Searching for Sero is the brainchild of Ottawa, Ontario couple John Rathwell and Tracy Guenard. The project aims to uncover the manner in which people recover from and cope with the stress of mental illness- whether it affects them or someone close to them. Searching for Sero got its name after both John and Tracy lost family to suicide; within a space of a few heartbreaking months, John had lost his father, and Tracy lost her aunt.

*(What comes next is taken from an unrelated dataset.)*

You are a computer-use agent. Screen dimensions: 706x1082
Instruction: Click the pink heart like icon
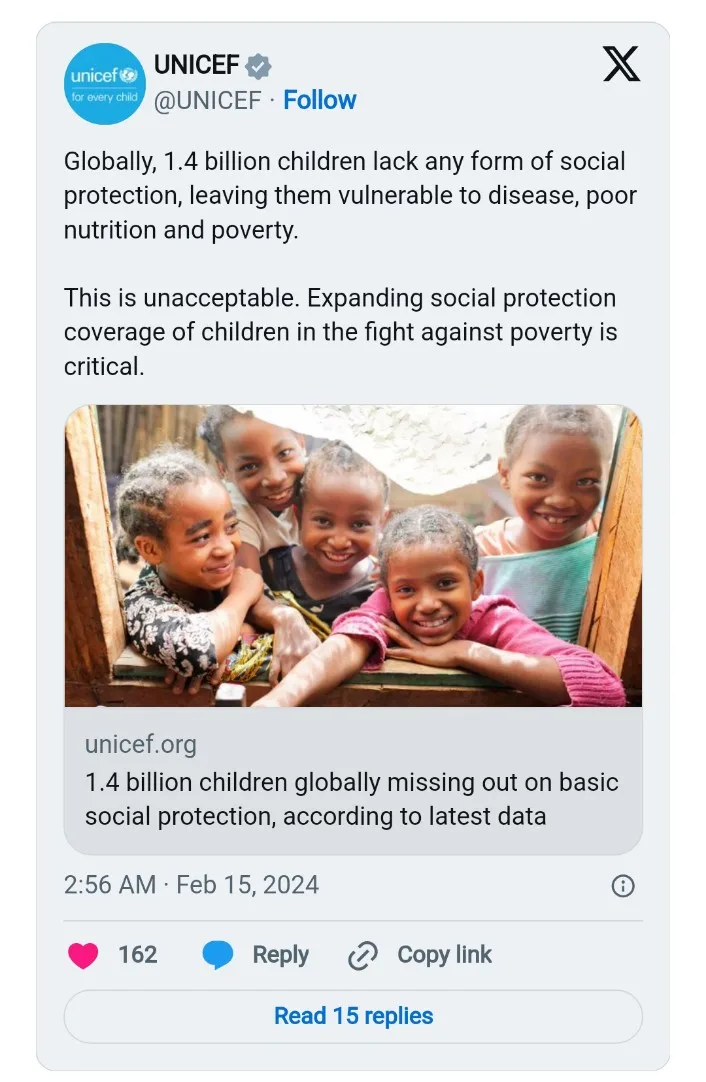tap(84, 956)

When researching the science of what makes us happy, they read about serotonin. Serotonin is a neurotransmitter sometimes known as the “happy hormone”, which can positively affect one’s mood based on the amount produced and received throughout the entire body. After connecting this hormone with their passion for healing outside, Tracy and John started working toward a dream of profiling people across North America who use their time outside to find balance amidst tragedy or sorrow.
Searching for Sero isn’t just another self-serving van-dwelling adventure seeking crowdfunding. Starting this spring, the duo will take on a two year road trip around the US & Canada that focuses on sharing the stories of outdoors-loving people who have been affected by mental illness, and even though they met their initial fundraising goal, you can still support them by donating here. It’s been a long and heavy journey so far, but John shared with us what they’ve learned a lot in the process.

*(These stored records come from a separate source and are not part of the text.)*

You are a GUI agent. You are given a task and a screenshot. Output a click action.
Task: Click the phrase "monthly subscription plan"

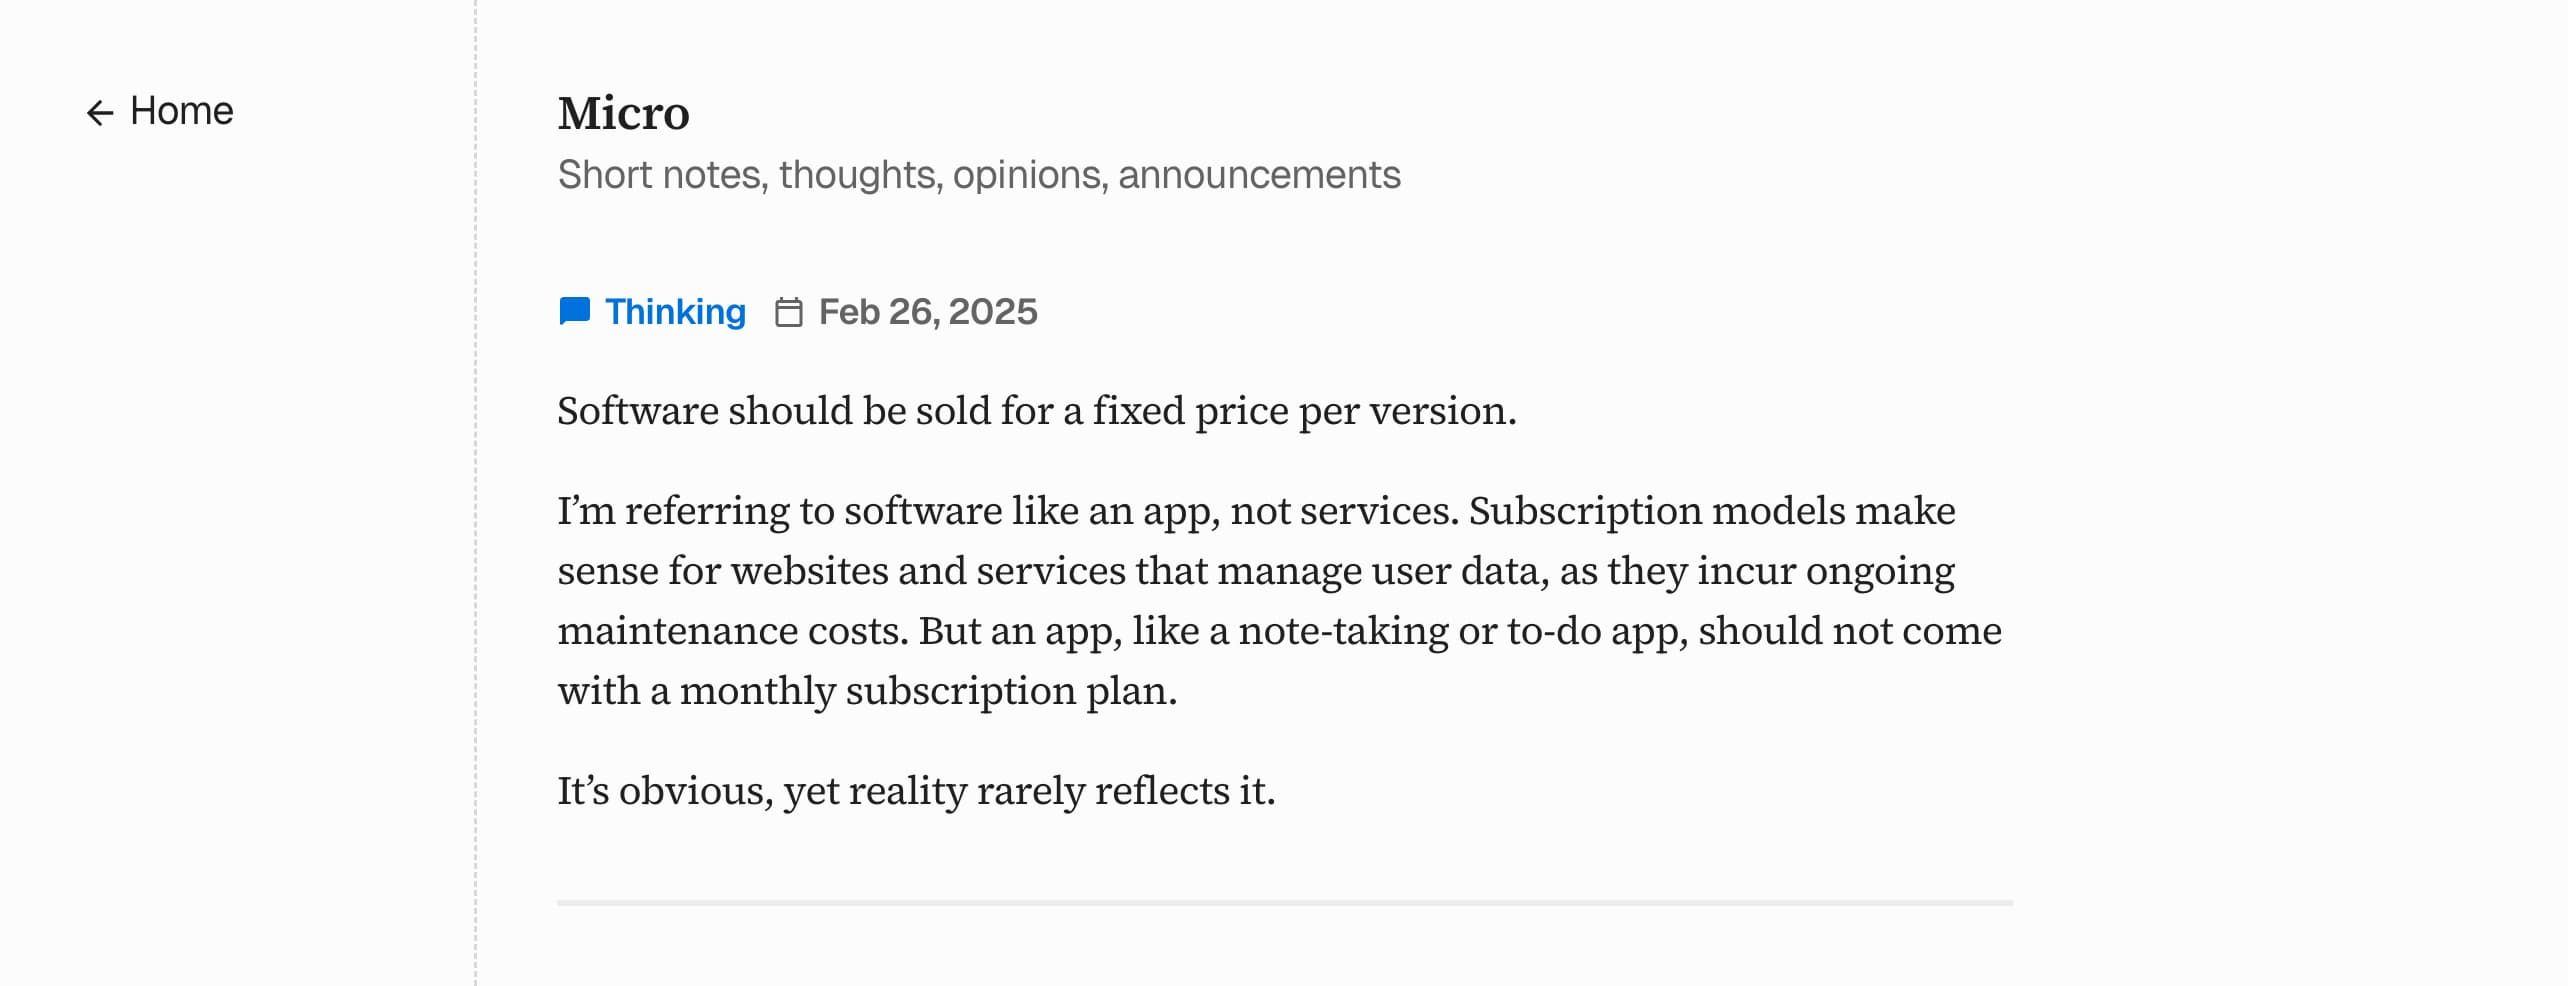(926, 691)
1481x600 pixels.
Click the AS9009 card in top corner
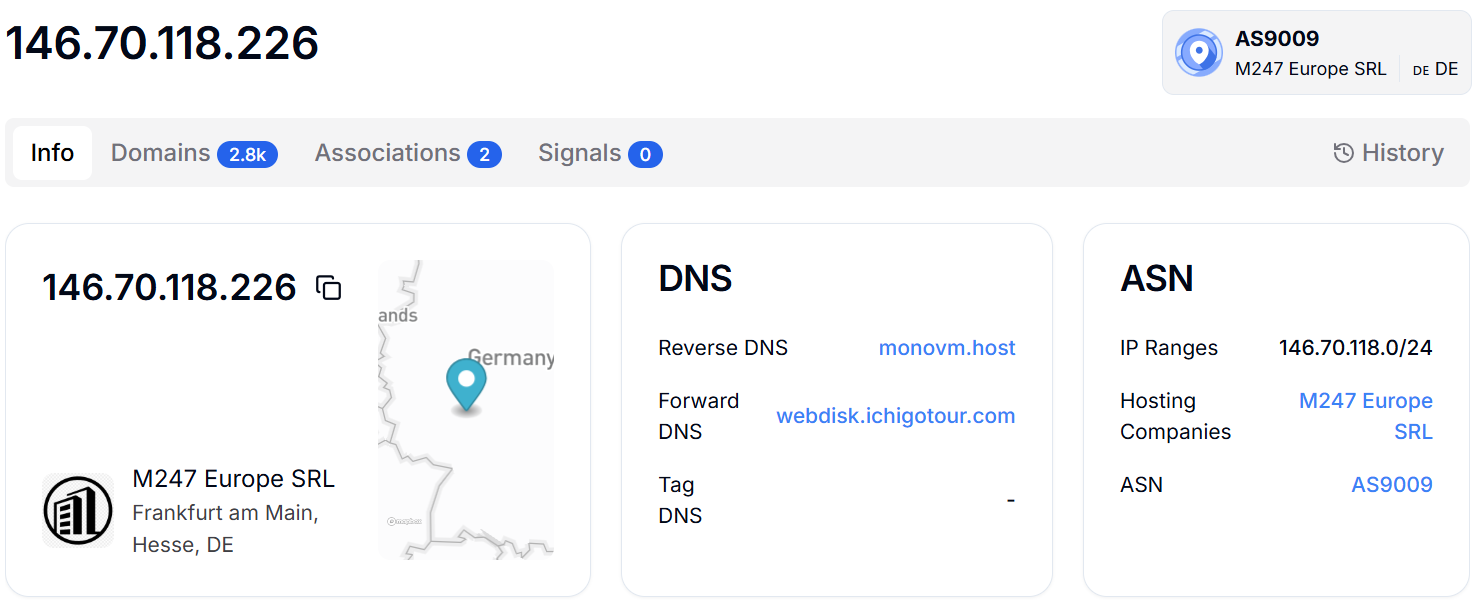(1317, 53)
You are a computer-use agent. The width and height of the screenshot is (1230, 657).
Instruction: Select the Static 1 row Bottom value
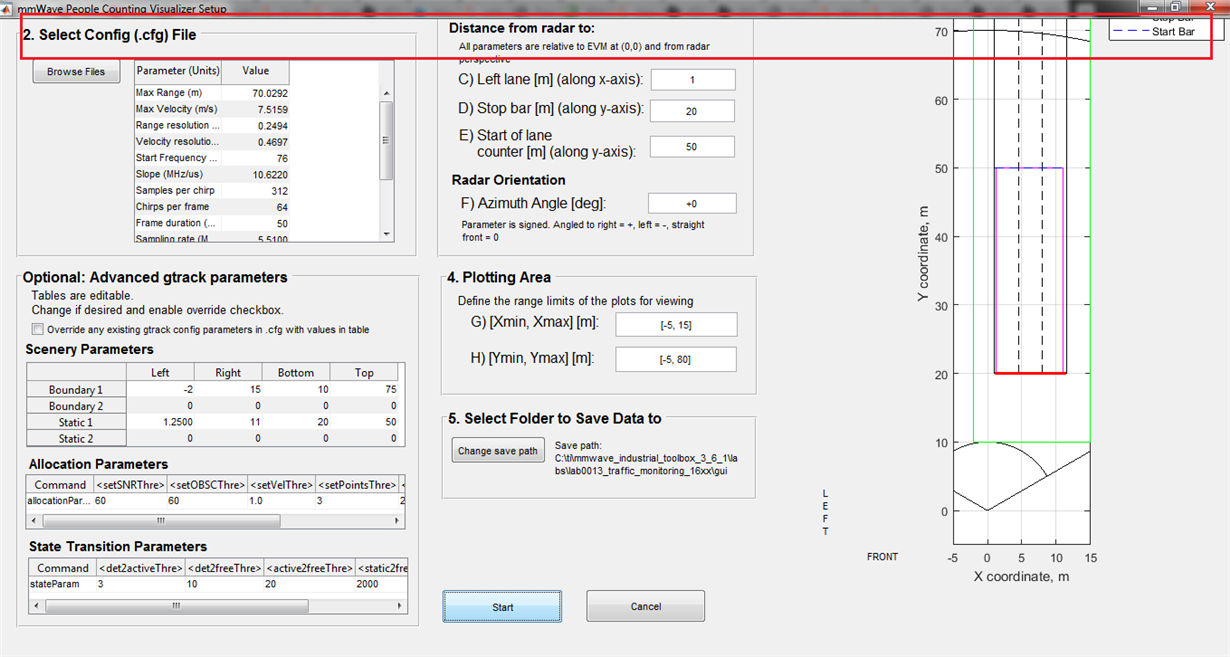pyautogui.click(x=296, y=422)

Lesson #1: Know what drives you
Finding Sero: David Crichton, a surfer from Ottawa and former pro skier, began surfing to take the edge off of his competitive ski life Photo courtesy John Rathwell.
It’s definitely the passing away for both my father and Tracy's aunt that got us thinking about it. I guess I knew almost right after Dad passed away. Like 3 or 4 days after, I went riding, and as soon as I got on my bike and got onto the trail, it was like all that heaviness just went away for a couple of hours while I was riding. And it really made me realize why I do sports. I’ve always been outdoorsy, always been adventurous, so I gave myself time to do it. That really made me realize why I need it.

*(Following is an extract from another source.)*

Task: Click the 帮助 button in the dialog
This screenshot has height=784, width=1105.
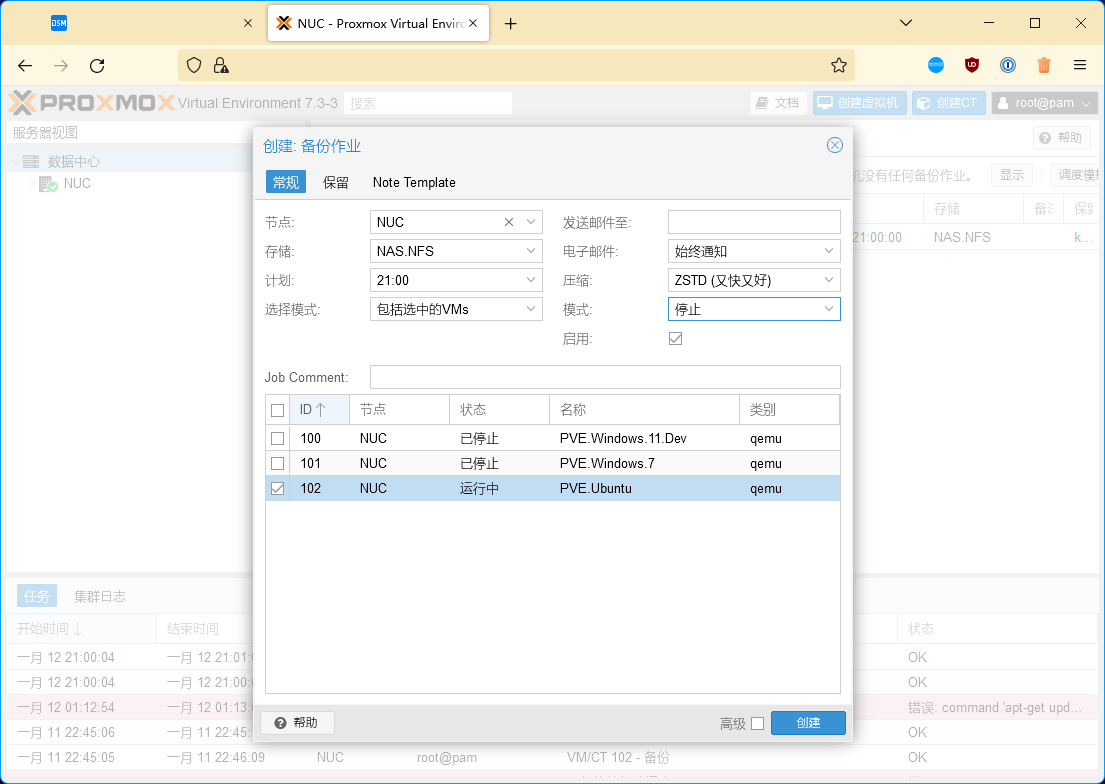Action: [x=297, y=723]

So I started thinking "I want to do a personal project that will bring some awareness to mental health and to suicide prevention.” We threw around a bunch of ideas, and I kind of started working on this project called Monsters of Mental Illness, which was a portrait series where it just shows a little piece of somebody's life that has been treated or been diagnosed and sought help for mental illness.
But I found I couldn't get myself motivated. It wasn't my thing; it wasn't who I was. So I went back to the drawing board and came up with the project we have now, which we're both incredibly passionate about.
Lesson #2: Go big
Rain, the couple's dog, is the most seasoned traveler out of the trio. She is very accustomed to being on the road and living in a vehicle thanks to time spent with John and his Jeep. Photo courtesy John Rathwell.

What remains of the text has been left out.